Es ist schon schlimm, das Politiker lieber auf die Bestaetigung
vom Verfassungsgericht warten, das Sie mit HarzIV Mist gebaut haben, und eher eine Schmach erdulden, als bei dem Teil der Gesellschaft, die eh' ihr zu vieles Geld woanders investiert, mal auf den Tisch zu hauen und einmal ordentlich die Hand aufhaelt.

Was glauben Sie, lieber Herr Westerwelle tut den Betroffenen mehr weh:
  • von 40 Millionen Durchschnittshaushalten 100 Euro mehr aus der Tasche zu ziehen ( macht 4 Milliarden Euro im Klingelbeutel) oder
  • von 1000 wirklich dicken 2-/3-/4- stelligen Millonaeren - einmalig aus Solidaritaet zu Krise - 10 Millionen Euro ( macht 10 Milliarden Euro) aus ihren Taschen zu ziehen?
Na was meinen Sie?

Die oberen Tausend können vielleicht dann in diesem Jahr keine weitere schöne Villa in Florida ihr eigen nennen, wer weiss. Aber für Millionen Familien machen 100 Euro weniger im Jahr manchmnal sogar gewaltig was aus!

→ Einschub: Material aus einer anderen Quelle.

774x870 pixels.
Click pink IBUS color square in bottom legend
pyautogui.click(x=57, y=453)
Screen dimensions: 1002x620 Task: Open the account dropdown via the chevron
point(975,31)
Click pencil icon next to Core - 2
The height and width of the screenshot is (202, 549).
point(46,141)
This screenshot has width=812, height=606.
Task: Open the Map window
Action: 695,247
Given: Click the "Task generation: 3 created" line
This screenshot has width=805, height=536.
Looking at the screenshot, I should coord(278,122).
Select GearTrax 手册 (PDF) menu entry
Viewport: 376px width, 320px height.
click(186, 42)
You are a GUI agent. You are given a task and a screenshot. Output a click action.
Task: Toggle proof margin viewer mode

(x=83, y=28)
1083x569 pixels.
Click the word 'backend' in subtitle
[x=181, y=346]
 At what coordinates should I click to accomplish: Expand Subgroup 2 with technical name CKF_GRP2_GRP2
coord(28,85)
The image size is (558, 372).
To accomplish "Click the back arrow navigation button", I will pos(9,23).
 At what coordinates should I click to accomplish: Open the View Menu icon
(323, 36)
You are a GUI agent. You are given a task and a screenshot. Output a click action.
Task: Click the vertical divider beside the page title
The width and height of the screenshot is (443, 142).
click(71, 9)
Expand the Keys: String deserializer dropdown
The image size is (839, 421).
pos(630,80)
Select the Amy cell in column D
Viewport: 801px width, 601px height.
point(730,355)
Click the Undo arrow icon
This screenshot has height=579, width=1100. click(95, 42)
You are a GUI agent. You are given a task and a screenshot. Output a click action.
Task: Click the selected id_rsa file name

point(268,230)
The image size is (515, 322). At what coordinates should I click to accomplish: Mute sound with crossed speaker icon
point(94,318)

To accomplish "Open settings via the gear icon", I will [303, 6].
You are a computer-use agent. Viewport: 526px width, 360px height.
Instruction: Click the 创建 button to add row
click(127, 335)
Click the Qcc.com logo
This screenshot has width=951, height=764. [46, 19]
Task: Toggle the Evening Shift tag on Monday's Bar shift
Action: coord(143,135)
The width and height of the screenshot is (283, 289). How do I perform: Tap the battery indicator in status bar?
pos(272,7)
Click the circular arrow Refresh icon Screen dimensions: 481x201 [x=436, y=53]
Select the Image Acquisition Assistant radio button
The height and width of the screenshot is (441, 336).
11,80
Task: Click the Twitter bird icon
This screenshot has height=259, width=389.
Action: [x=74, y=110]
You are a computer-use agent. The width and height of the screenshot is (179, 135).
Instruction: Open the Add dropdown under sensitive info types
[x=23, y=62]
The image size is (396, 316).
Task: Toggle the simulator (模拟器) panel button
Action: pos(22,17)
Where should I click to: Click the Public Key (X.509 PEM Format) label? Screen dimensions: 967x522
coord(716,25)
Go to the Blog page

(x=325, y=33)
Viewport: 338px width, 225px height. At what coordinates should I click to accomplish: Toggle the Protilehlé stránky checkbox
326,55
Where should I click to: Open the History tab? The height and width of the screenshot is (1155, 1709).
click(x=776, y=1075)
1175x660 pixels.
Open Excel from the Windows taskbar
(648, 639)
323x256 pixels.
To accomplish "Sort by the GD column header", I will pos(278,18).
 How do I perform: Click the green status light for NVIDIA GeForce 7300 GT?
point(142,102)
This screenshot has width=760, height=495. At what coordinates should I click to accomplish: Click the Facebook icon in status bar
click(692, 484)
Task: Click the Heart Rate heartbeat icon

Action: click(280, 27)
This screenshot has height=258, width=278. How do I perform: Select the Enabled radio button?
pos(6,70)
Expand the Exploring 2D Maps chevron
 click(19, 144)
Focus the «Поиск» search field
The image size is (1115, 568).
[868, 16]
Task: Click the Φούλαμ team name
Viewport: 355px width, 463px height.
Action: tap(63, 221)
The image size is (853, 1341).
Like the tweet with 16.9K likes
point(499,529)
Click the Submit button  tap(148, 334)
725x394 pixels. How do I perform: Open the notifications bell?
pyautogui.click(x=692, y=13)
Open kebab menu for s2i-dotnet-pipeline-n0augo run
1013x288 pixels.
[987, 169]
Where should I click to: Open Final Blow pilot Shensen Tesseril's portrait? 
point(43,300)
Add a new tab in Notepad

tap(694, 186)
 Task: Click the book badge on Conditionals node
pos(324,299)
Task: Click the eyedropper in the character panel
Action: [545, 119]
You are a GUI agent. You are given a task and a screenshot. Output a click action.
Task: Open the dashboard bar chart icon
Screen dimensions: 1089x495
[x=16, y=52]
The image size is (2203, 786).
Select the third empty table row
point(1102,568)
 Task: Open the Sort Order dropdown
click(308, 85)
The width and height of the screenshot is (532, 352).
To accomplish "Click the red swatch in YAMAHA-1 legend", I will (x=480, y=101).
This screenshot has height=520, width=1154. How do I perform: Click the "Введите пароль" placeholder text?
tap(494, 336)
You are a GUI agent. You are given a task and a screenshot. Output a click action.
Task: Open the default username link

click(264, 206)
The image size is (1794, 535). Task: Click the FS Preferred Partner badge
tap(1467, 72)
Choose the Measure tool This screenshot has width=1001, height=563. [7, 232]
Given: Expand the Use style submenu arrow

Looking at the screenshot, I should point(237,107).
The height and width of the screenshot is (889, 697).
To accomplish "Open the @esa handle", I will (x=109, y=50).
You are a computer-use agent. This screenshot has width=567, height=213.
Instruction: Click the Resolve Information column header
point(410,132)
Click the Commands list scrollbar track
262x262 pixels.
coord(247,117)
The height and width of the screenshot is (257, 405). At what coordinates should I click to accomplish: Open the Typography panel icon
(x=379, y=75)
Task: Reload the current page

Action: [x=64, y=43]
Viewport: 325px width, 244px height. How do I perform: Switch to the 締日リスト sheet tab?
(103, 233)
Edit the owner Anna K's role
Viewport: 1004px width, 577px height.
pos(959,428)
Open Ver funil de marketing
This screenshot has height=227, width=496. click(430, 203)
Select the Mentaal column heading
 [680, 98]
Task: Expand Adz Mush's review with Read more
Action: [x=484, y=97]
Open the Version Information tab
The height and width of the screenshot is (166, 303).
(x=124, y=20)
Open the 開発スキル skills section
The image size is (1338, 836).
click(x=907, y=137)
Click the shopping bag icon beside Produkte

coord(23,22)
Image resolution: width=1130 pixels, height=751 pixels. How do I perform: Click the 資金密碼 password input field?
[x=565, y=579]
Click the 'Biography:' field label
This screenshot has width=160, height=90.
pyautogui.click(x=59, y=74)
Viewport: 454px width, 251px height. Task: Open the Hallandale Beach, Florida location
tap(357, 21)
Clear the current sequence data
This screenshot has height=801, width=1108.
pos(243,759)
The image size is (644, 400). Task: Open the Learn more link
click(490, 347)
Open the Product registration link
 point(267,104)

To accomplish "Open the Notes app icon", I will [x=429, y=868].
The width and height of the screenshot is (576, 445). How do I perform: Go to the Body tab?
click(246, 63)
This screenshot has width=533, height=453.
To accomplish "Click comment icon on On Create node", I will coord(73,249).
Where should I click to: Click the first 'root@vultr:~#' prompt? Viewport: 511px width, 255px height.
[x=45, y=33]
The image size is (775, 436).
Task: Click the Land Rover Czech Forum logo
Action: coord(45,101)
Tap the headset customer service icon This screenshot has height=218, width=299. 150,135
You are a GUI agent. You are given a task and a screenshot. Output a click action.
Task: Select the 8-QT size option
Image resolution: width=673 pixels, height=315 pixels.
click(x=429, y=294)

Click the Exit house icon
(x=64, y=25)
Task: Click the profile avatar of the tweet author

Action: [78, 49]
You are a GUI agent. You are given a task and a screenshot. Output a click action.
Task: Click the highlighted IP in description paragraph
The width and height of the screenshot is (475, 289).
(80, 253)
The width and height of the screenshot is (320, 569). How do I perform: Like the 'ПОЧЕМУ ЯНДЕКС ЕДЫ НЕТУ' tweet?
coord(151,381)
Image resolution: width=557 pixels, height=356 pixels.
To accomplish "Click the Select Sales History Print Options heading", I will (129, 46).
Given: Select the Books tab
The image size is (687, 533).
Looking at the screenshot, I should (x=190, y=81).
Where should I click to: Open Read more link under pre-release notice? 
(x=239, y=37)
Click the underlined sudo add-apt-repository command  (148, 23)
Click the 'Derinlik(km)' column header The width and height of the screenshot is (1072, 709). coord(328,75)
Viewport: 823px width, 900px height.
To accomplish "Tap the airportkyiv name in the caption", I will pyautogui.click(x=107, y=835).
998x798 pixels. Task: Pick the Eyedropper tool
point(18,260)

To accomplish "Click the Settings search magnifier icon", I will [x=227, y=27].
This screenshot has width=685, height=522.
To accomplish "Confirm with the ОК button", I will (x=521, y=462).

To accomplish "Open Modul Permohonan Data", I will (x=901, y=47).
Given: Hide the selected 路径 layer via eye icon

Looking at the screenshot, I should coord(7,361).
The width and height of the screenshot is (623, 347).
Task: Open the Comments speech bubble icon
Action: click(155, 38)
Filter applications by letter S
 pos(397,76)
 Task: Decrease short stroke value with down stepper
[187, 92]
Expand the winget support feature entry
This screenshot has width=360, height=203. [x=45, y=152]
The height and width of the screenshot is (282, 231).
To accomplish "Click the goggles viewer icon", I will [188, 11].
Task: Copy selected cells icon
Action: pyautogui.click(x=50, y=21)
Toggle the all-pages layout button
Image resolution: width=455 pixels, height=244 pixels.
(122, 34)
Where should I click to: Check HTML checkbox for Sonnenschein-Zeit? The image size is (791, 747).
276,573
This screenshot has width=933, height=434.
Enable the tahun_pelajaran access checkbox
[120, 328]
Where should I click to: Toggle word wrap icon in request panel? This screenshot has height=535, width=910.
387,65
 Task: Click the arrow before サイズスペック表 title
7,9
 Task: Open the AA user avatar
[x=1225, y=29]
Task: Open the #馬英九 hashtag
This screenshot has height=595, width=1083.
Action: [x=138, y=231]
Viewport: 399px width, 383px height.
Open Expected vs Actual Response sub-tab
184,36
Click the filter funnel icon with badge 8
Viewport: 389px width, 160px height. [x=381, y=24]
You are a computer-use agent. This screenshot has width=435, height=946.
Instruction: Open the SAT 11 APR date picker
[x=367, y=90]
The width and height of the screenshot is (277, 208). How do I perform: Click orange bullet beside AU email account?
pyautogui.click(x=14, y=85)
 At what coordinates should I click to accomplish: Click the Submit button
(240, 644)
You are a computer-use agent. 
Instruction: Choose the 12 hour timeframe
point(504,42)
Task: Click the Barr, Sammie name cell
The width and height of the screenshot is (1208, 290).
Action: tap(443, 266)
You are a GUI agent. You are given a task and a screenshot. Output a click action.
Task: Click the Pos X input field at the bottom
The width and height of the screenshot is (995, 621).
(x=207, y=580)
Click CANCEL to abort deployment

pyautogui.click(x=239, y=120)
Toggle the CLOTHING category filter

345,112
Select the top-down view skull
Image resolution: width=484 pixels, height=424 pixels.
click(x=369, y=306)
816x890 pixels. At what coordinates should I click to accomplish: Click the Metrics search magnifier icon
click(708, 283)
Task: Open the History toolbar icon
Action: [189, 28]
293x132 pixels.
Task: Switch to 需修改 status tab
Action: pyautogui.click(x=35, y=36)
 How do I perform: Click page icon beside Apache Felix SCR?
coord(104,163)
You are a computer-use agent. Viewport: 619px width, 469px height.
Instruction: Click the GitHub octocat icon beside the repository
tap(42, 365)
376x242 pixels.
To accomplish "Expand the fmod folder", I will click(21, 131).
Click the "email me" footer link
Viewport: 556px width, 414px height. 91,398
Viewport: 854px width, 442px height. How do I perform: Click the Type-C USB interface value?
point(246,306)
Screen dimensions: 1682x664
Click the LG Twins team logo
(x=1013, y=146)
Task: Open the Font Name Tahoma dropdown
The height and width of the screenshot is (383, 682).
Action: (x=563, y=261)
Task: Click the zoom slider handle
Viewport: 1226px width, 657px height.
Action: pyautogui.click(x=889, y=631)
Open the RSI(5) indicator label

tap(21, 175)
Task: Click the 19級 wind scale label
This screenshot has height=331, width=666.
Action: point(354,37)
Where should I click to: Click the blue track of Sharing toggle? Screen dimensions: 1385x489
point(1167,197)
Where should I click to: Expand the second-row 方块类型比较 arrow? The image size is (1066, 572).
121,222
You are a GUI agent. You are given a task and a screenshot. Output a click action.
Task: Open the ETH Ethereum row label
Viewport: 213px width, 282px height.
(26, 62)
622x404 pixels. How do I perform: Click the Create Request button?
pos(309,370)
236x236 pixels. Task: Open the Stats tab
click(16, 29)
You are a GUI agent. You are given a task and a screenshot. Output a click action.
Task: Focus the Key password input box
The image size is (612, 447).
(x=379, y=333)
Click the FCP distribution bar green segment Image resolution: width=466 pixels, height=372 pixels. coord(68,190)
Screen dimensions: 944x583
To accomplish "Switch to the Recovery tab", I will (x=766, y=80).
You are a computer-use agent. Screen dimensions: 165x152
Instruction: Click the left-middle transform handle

Wenn Sie denken, das sei Sozialismus, dann liegt Ihr Sinnieren über die derzeitige Lage der Menschen in der BRD wirklich schief.

A propos sozialismus: Gehen Sie mal dann erstmal nach Schweden. Die haben da erst dieses Jahr begonnen, die Apotheken zu privatisieren! Und den Schweden geht es als Sozialisten wirklich gut, inklusive toller Pisa - Note, ganz ehrlich!

Vielleicht sollten Sie doch auch mal wieder über die humanistischen Werte im Liberalismus reflektieren, Herr Westerwelle!? Wer im Liberalismus nur den freien (Wirtschafts-) Markt sieht (und dies kurz nach dem Platzen der freikapitalistischen Blase), das humanistische Imperativ im Liberalismus aber vergisst, der hat da eigentlich auch als Führungsperson der F.D.P. doch gar nichts verloren, oder?

Sehen Sie doch mal auf den Fall Schröder: er nahm der SPD das "S" weg, rühmte sich damit und sitzt nun - wo? Genau, da wo er schon Anfang der 90er offensichtlich hingehörte, oder nicht?

Doch jedes Volk bekommt die 'Führer', die es verdient. Man waehlt Sie ja schliesslich. Das gilt überall, wo man das Spielzeug Demokratie zu benutzen glaubt. Naja - und für die für's Neue kaum mehr offenen, desinteressierten, ja fast schon apathischen Deutschen scheint diese Regierung dann vielleicht auch wohlverdient zu sein - oder?